EXCERPTED PASSAGE:
---

How-to Guide to Arranging a Funeral

Funerals – Rights and Responsibilities

This guide looks at some of the legal rights and responsibilities involved in arranging a funeral.

In western society we have become increasingly removed from the process of death. One of the consequences of that distancing  is that general knowledge of what is permitted with regard to the disposal of a body has become less and less well known.

Who has the right to arrange a funeral?

Anyone may pay for the cost of a funeral and give instructions about the type of funeral to be held for someone who has died but only certain people have the right to take charge of the deceased’s body for the purposes of burial or cremation and obviously without a body a funeral can’t take place.

The person or persons having the legal right to take control of a body will depend on the circumstances in which the death has occurred.

Here are some examples of the persons having a right to take control of a body.

a) The Coroner

Unless the death was from natural causes the Coroner will be involved and in such cases it is the Coroner who has the legal right to take possession of the body. A funeral can’t take place until the Coroner agrees to the body being released for disposal.

b) Executors of a Will

If the death is from natural causes or the Coroner has released the body it is the persons appointed in the deceased’s Will to administer their estate (the Executors) who are entitled to take possession of the body and arrange the funeral.

c) Nearest Relatives

If there isn’t a Will, the nearest relatives of the deceased will be entitled to take charge of the body.

d) Anyone Intending to Pay for the Funeral

There are sometimes circumstances where there are no close relatives available and no executors have been appointed but there may be friends who are willing to arrange the funeral in which case they can claim possession of the body for the purposes of disposal.

e) The Householder

If a person dies within someone else’s property the property owner has the right to take charge of the body and arrange the funeral so that the body can be removed from their property.

f) The Local Authority

The local authority for the area where the body is lying may take steps to ensure that a body is disposed of if they consider that there would otherwise be unreasonable delay which could pose an environmental health risk or create a public decency issue.

---

MATERIAL PROVIDED:

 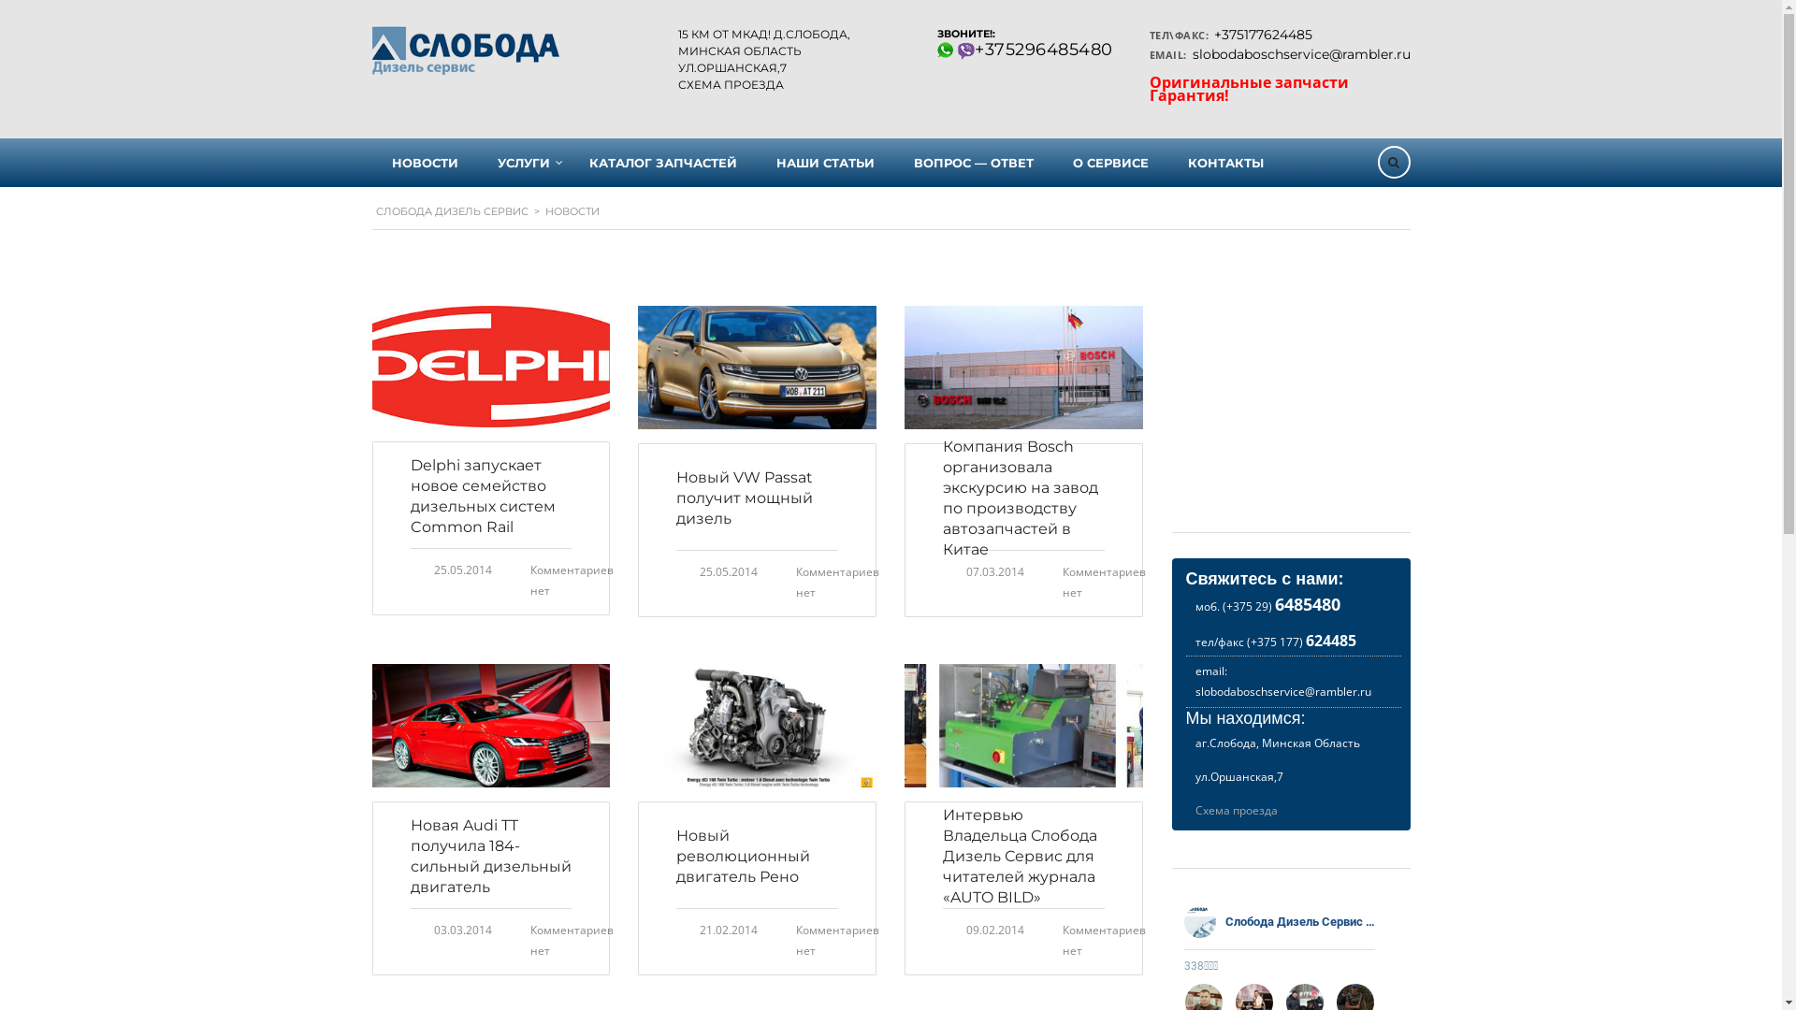 I want to click on '+375296485480', so click(x=973, y=49).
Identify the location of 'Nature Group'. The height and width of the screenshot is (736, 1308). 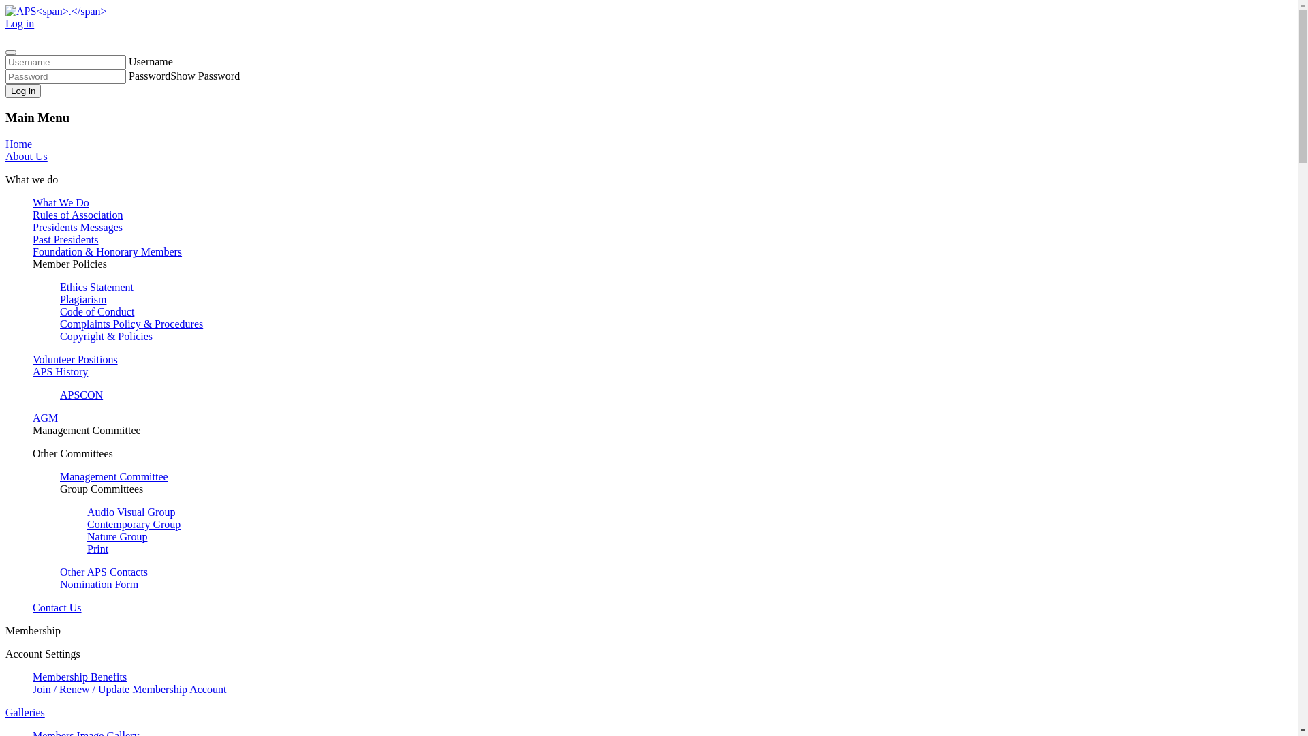
(87, 535).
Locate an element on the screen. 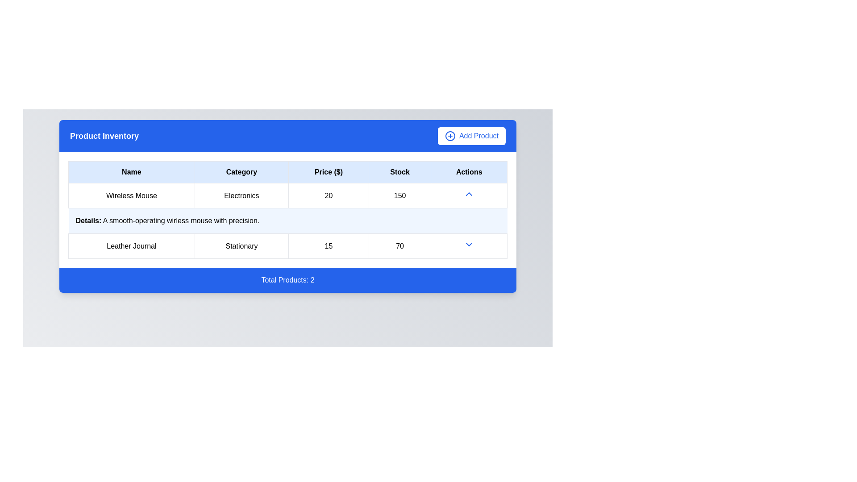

---

WHAT THE TASK ASKS:
Carry on the funeral guide from its final sentence. The listing comes from a separate source unrelated to the funeral guide.

EXPECTED ANSWER:
Who pays for a funeral?

The issue of who has responsibility to pay for the cost of a funeral can be quite confusing and as a result sometimes leads to disputes.

Basically, the person who signs the agreement with a firm of funeral directors has a contractual responsibility to pay their fees.

So, if you are instructing funeral directors to undertake the funeral arrangements it’s important to make clear to them whether you are acting on your own behalf or if the cost of the funeral is to be paid by someone else such as the executor of the deceased’s Will.

If you are not acting in an official capacity and don’t want to be personally responsible for paying the bill then you should make sure you get the agreement of the person(s) who is going to be responsible for the funeral costs to agree to the amount of the charges in advance. Otherwise, if they subsequently refuse to pay you could find yourself having to pay some or all of the charges yourself.

Do the personal representatives of the deceased have to pay for the funeral?

If the deceased made a Will it is usually stated in the Will that the executors are to pay for the funeral from the estate (the assets) of the deceased. If there is cash in the deceased’s bank account the executors can take the funeral bill and a copy of the death certificate and the Will along to the bank with appropriate identification and the bank will usually release money from the deceased’s account to pay for the funeral – without any need to wait for a grant of probate to be obtained. The bank is not obliged to do this but in most cases provided there are sufficient funds in the account the bank will comply with the request.

If the deceased didn’t make a Will (or there is no mention of who is to pay for the funeral in the Will) the persons eligible to administer the deceased person’s estate, known as the personal representatives (usually relatives if there is no Will) will also be able to request the deceased’s bank to release money to pay the funeral account.

However, if the cost of the funeral or the funeral wake is very high and includes unusual features that have pushed the price up excessively the personal representatives could face objections from beneficiaries of the estate or enquiries from HMRC. In such a circumstance they might not be able to justify paying the whole cost from the deceased’s estate.

What if there isn’t enough money to pay for the funeral?

If the deceased did not have enough assets to cover the cost of the funeral you may be able to get financial help from the Social Fund.

To be eligible for a funeral payment from the Social Fund you or your partner must be in receipt of one of the qualifying state benefits such as Income Support or be receiving tax credits. For more information on funeral payments see the Gov.UK site

 Is it possible to avoid using a funeral director?

You don’t have to use a funeral director to arrange a funeral.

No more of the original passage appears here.